In Veneto nel 2020 il numero di imprese (tra calzaturifici e produttori di parti) ha registrato, secondo i dati di Infocamere-Movimprese, una variazione pari a -36 unità, tra industria e artigianato, accompagnata da un saldo negativo di -399 addetti. Sul fronte dell’export si registra una flessione del -11,1% in valore sul 2019, tra calzature e componentistica. In particolare il quarto trimestre ha evidenziato un -3,6% tendenziale: un risultato ancora lievemente negativo dopo il crollo del secondo trimestre (-33,8%) e il -0,1% fatto segnare nel terzo. Le prime 5 destinazioni dell’export veneto 2020 sono risultate: Francia (-26,2%), Svizzera (+108,2%), Germania (-15,4%), Regno Unito (-26,8%), USA (+2,1%); assieme questi 5 paesi hanno coperto il 59% del totale export regionale.
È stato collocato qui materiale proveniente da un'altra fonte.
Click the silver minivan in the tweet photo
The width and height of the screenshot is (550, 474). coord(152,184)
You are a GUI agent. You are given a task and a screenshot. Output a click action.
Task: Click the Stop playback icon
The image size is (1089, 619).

Il report di Assocalzaturifici analizza nel dettaglio l’export, da cui emerge che tra i primi 10 mercati esteri in valore cresce solo la Corea del Sud (+14,3% nei primi 11 mesi), che cede peraltro il -5,2% in quantità. Contengono le perdite la Svizzera (-7,6%, destinazione dei prodotti realizzati dalle aziende terziste per le griffe internazionali del lusso) e la Cina (-4,4%), protagonista di un forte recupero (+43%) nel bimestre ottobre-novembre. Marcato calo delle vendite sia verso i partner dell’Unione Europea (-13% in valore la UE27) che fuori dai confini comunitari (-18%), dove il Nord America perde il -30% in valore, l’area CSI il -20%, il Medio Oriente il -25%, il Far East il -13%. L’attivo del saldo commerciale è atteso ridursi a 4,2 miliardi di euro (in flessione del -14% sul 2019).
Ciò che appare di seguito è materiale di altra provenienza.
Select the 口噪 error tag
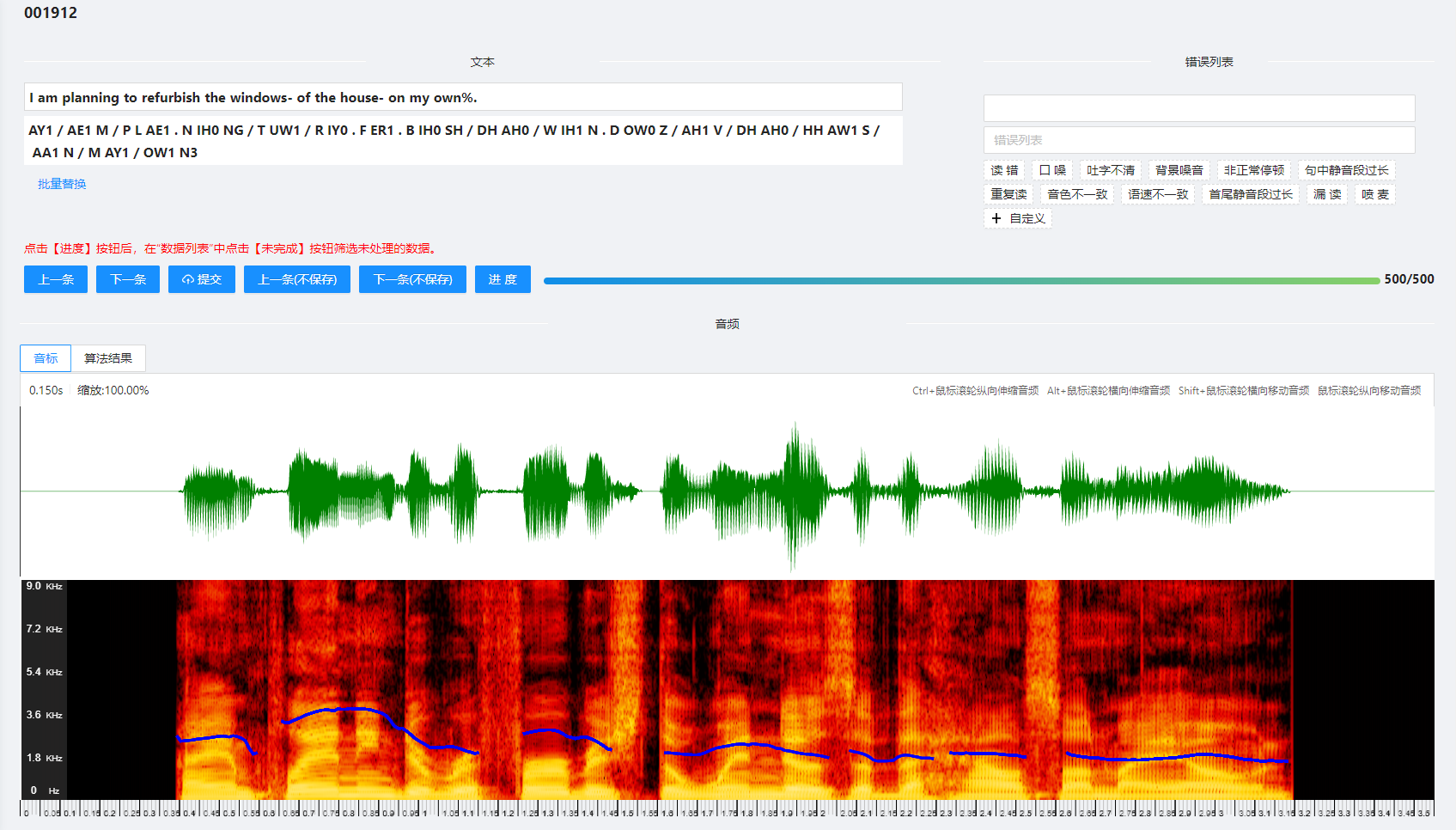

Al crollo dei livelli di attività nella prima parte dell’anno, causato dal lockdown, ha fatto seguito, nei due trimestri successivi, solo un’attenuazione della caduta (rimasta peraltro a doppia cifra), anziché un rimbalzo. La seconda ondata del virus in autunno ha subito interrotto i primi timidi segnali di risalita (a settembre vendite estere e acquisti delle famiglie in Italia avevano eguagliato i volumi dell’analogo mese 2019). Nel trimestre conclusivo dell’anno, in particolare, export e consumi (con le vendite natalizie compromesse dalle misure restrittive) sono risultati ancora largamente insoddisfacenti.
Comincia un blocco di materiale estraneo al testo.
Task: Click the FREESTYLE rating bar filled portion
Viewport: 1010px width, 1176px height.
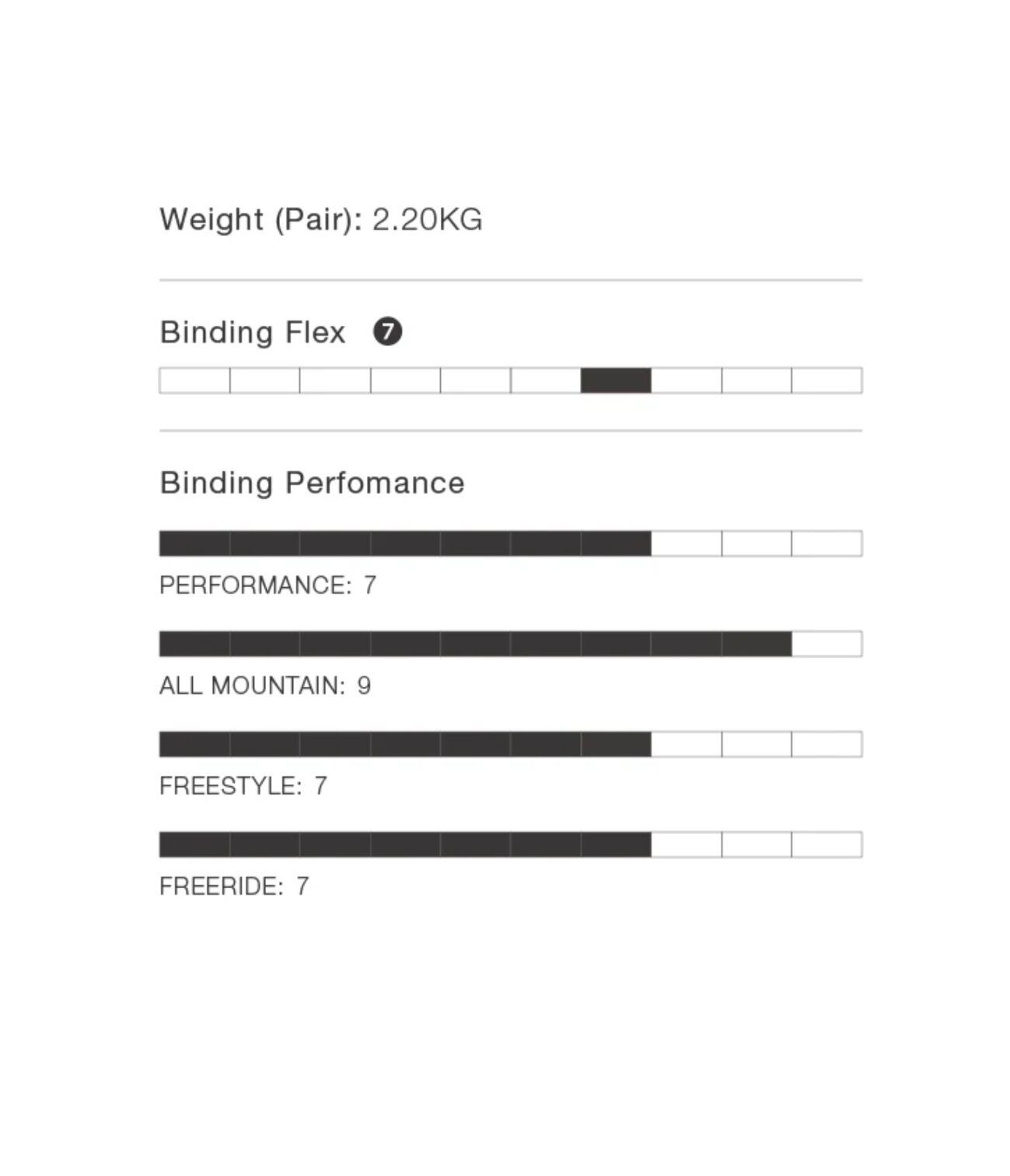Action: [x=405, y=744]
Badon: «2020 ha avuto pesanti conseguenze sul settore»

Lo scenario nazionale è stato commentato dal Presidente di Assocalzaturifici, Siro Badon: «Il 2020 ha avuto pesanti conseguenze economiche per il nostro settore. I dati parlano chiaro. Oltre ad aver lasciato sul terreno circa 1/4 della produzione nazionale e del fatturato complessivo, dobbiamo registrare anche un drastico calo dei consumi delle famiglie italiane, sia nella spesa (-23,1%) che nelle quantità (-17,4%). Una flessione importante, malgrado una crescita a doppia cifra per il canale online che non riesce a tamponare il crollo dello shopping dei turisti e i mancati introiti da essi derivanti, specialmente per le fasce lusso. E se a queste indicazioni aggiungiamo le criticità che emergono dalle cifre relative alla demografia delle imprese – con un calo del -4% sia nel numero delle aziende che degli addetti diretti, oltre ad un’impennata della Cassa Integrazione Guadagni nell’Area Pelle (+900% le ore autorizzate, dieci volte i livelli del 2019) – il quadro che ne viene fuori non è per nulla confortante».

«Il trend è destinato a rimanere altrettanto sfavorevole nel primo trimestre dell’anno corrente, – continua Badon – iniziato con una stagione dei saldi largamente sottotono: gli imprenditori del comparto, secondo le nostre rilevazioni, stimano in media un calo ulteriore del fatturato pari al -15,1% tendenziale. È evidente che la ripartenza sia rinviata alla seconda metà del 2021, auspicando che un soddisfacente ed esaustivo piano di vaccinazione porti progressivamente ad un ritorno alla normalità perduta, sebbene il recupero dei livelli pre-Covid sia ancora lontano».